Well, honey, because they're all different, and they do different things. 

"It doesn't make any sense nobody needs that many motorcycles..."  - see how she just turned it into "motorcycles" there?...

1986 TRX-250R, with a 310 kit on it - the most reliable "duner" I have.  It's just badass, and that's probably because it came from Dirk.

2 x 2003 LTZ-400 quads.  Ones a 434 MX race quad, my first 4-stroke race quad.  The other is strictly a duner, and not set up for the MX track.  I basically had so many race parts for the race quad, that I built a second, a little more mild.

2006 LTR-450 - the first EFI race quad.  fuk yeah, I'm keeping that thing!  I'll pound the shiit out of that on a race track.  I'll beat that thing into oblivion - and it's a good duner, too.

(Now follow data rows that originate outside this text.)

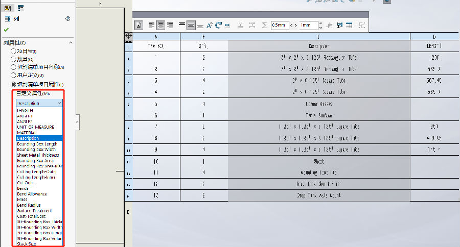
Task: Select Mass in the property list
Action: 22,200
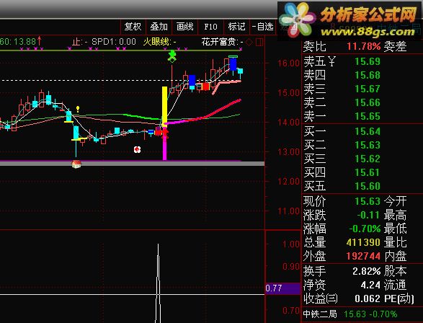Click the 火眼线 indicator label
Screen dimensions: 423x323
click(159, 42)
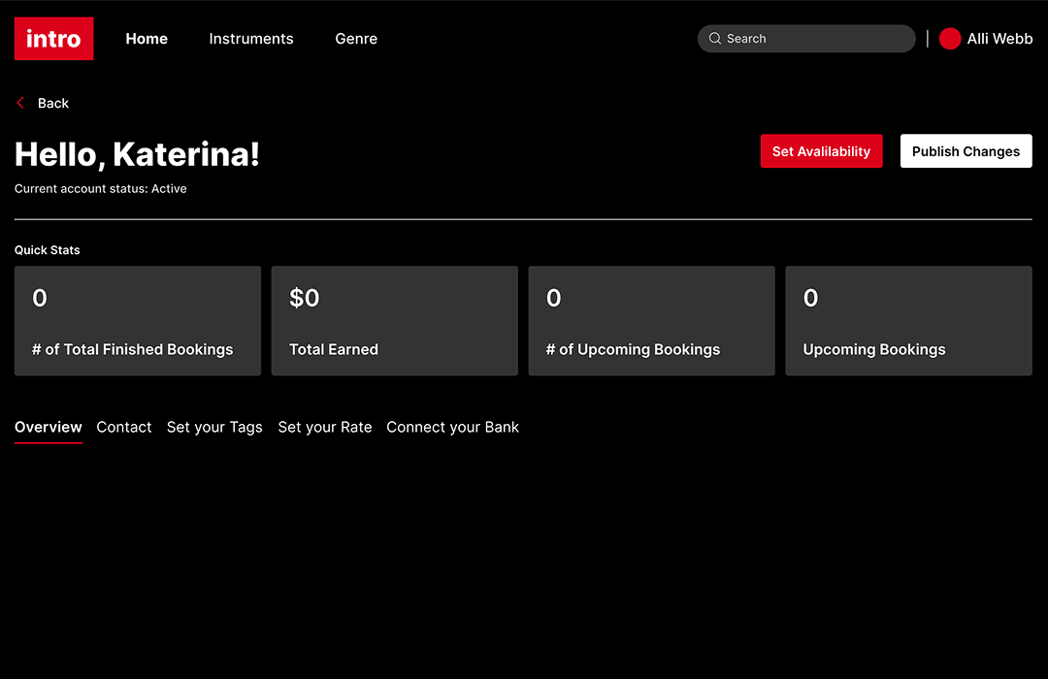Open the Set your Rate tab
Screen dimensions: 1048x679
click(325, 427)
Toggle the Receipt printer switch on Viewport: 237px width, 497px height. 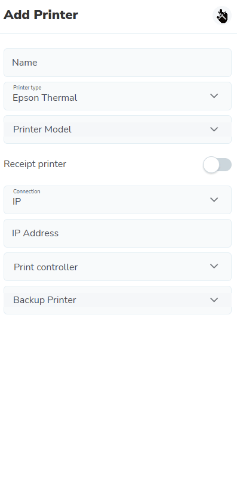pos(217,165)
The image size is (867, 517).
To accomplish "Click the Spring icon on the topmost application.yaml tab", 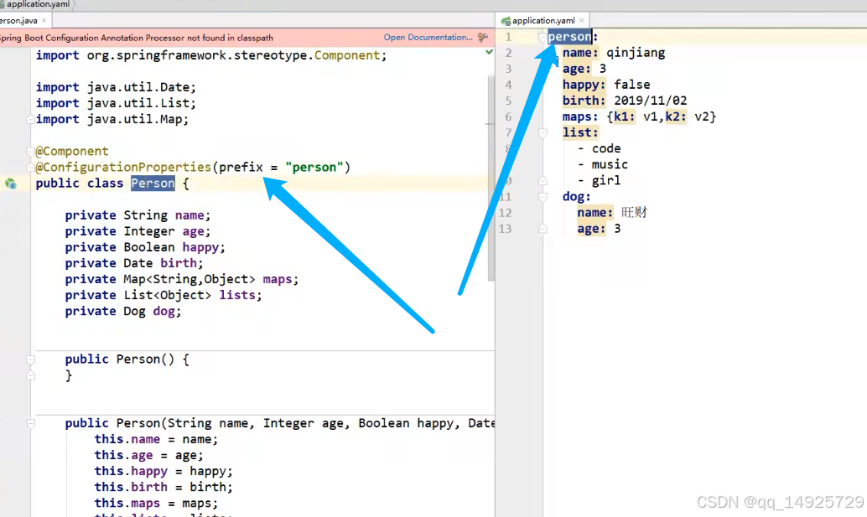I will 7,3.
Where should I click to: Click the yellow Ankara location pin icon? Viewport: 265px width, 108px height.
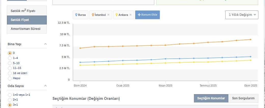[x=117, y=15]
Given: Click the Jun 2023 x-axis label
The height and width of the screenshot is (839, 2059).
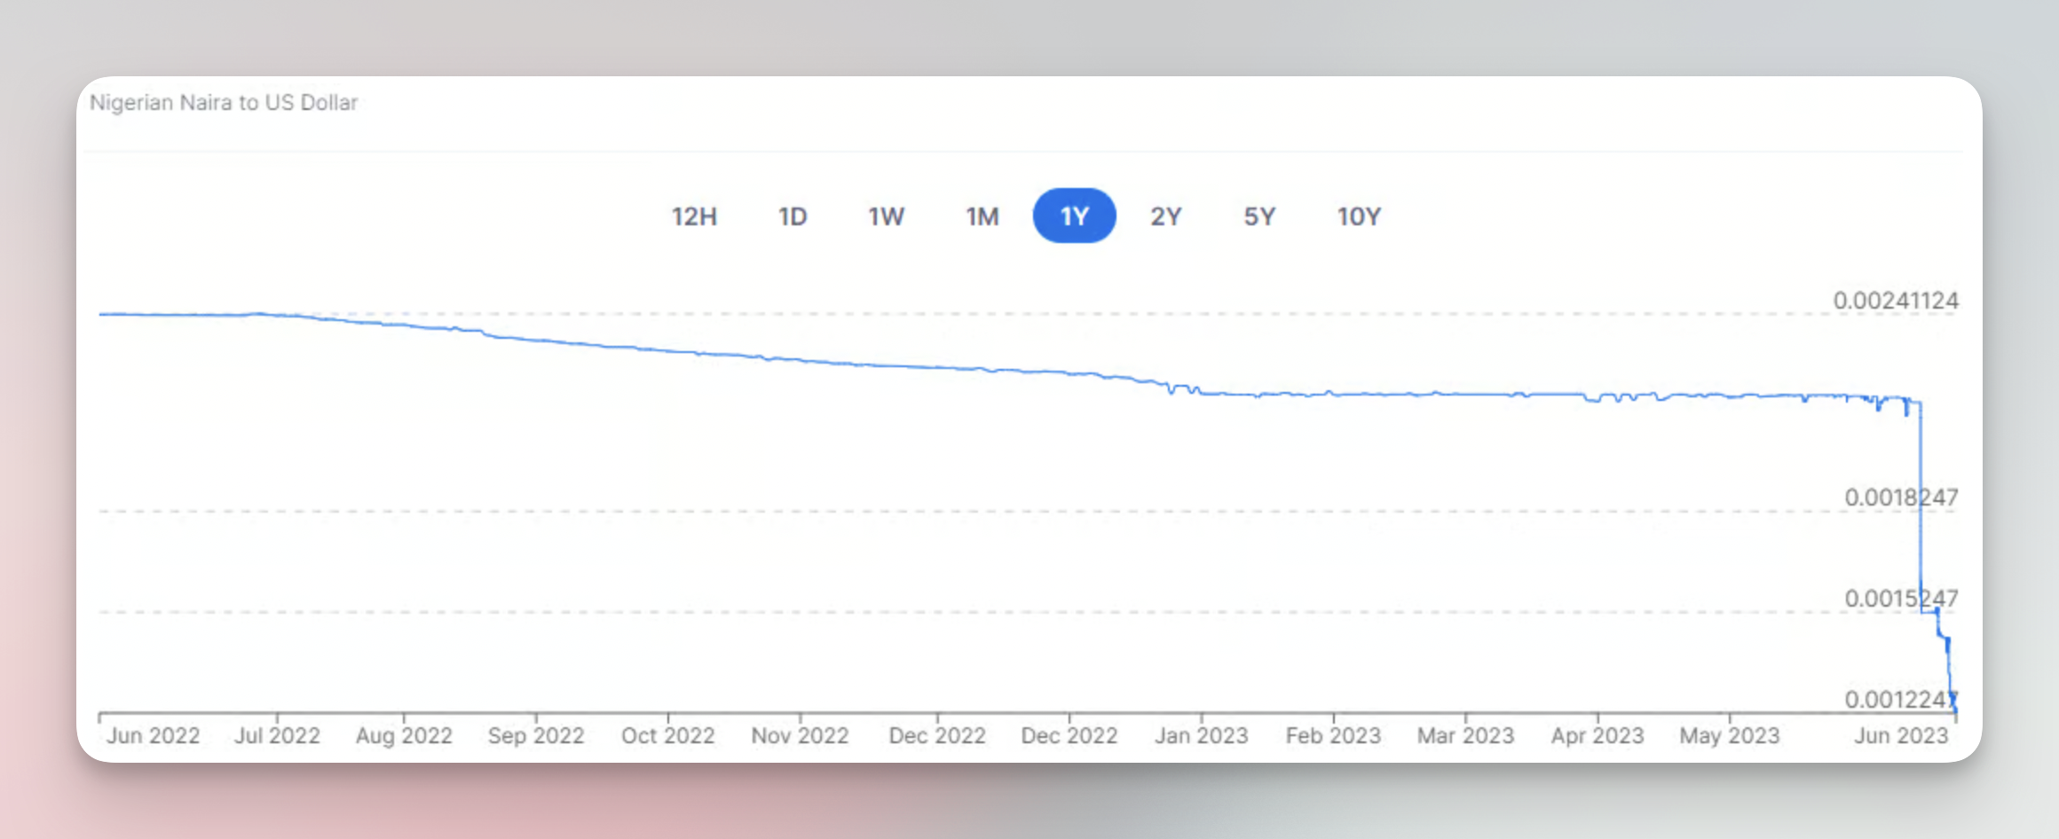Looking at the screenshot, I should point(1901,736).
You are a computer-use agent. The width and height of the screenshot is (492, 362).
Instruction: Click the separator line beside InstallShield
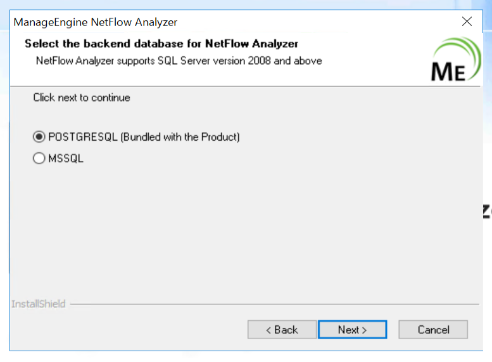click(272, 304)
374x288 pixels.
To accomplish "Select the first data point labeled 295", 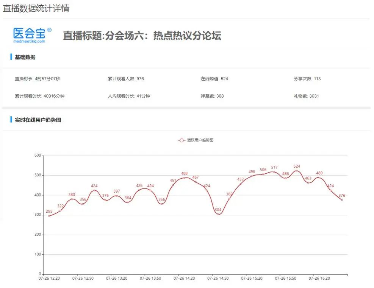I will pyautogui.click(x=49, y=216).
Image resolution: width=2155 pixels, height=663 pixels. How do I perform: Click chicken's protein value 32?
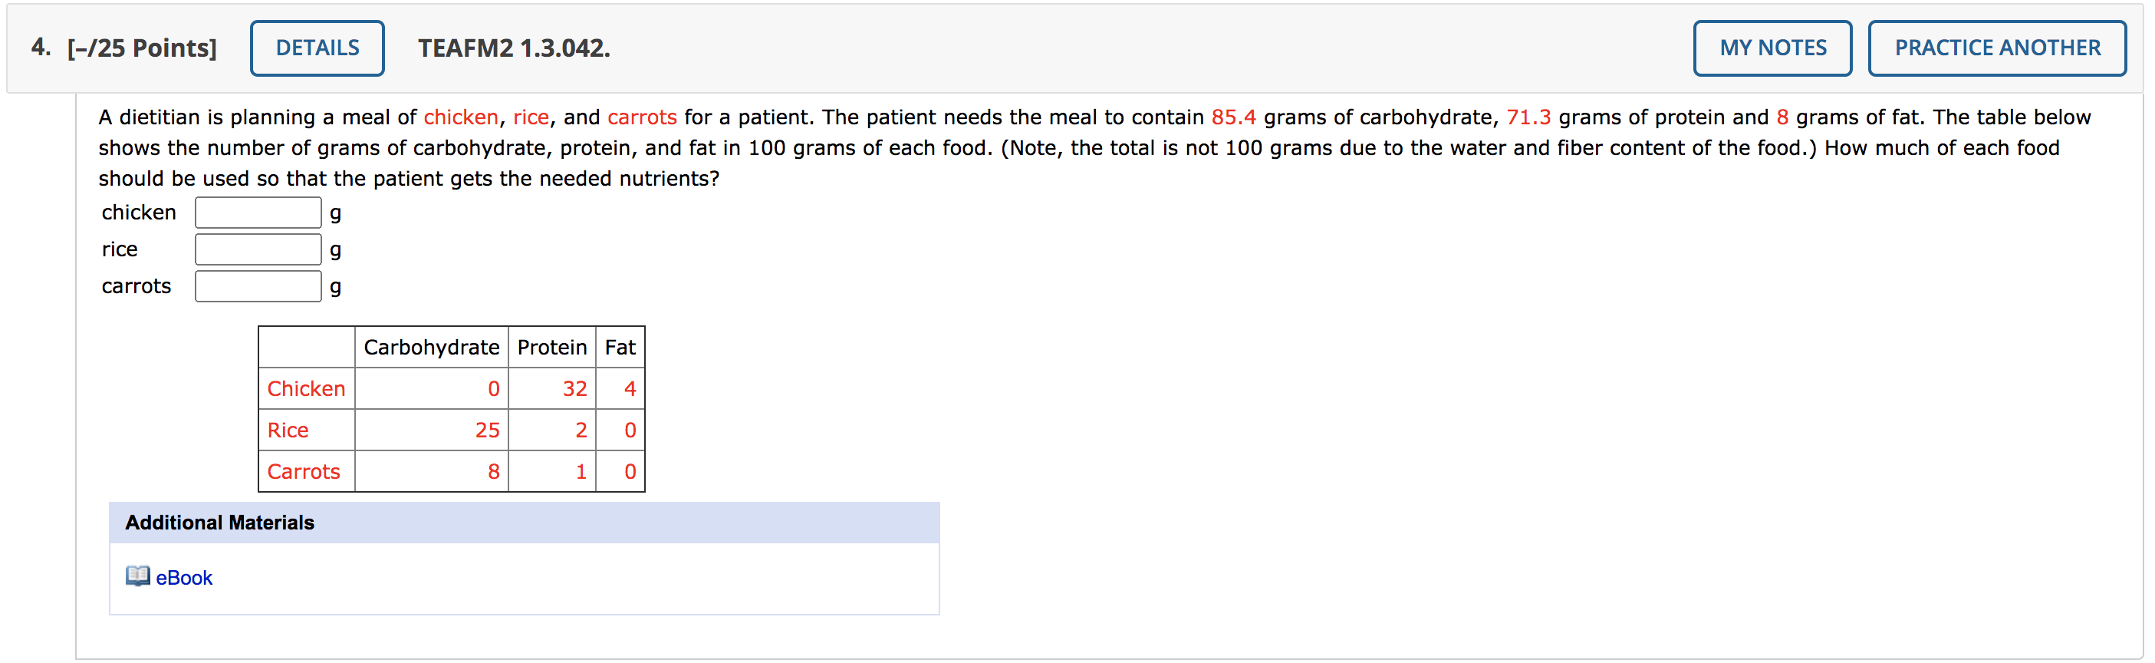[574, 388]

The Kid's last race quad - Apex Pro MXR-100, 2-stroke race quad - that was the first thing he could ever dune.  His first quad was a Polaris Predator 50 2-stroke. That Apex is a 100cc 2-stroke, but it's a CVT trans - belt drive trans. I have a complete Honda CR85R engine assembly to graft into that beast, and it'll be the ultimate Pit Quad for us Plus Sized Kids...    :lmao:  Keeping it.

1995 Suzuki DR-350. It's the only stock bike I have, good for trails, good for street.  It's only stock, because it's perfect, stock

2005 Suzuki DR-Z 400 Super Moto - because it's badass..  It's the ultimate street hooligan.  Great for short trips, to RIP SHIIT UP.  It has the same engine as the LTZ-400s, so I had PLENTY of spare race parts to build that thing into a BEAST. 

2007 Suzuki M109R, that I dove right into right away. Big 1800cc V-Twin cruiser.  The perfect fuk-around bike, or longer distance bike for rides.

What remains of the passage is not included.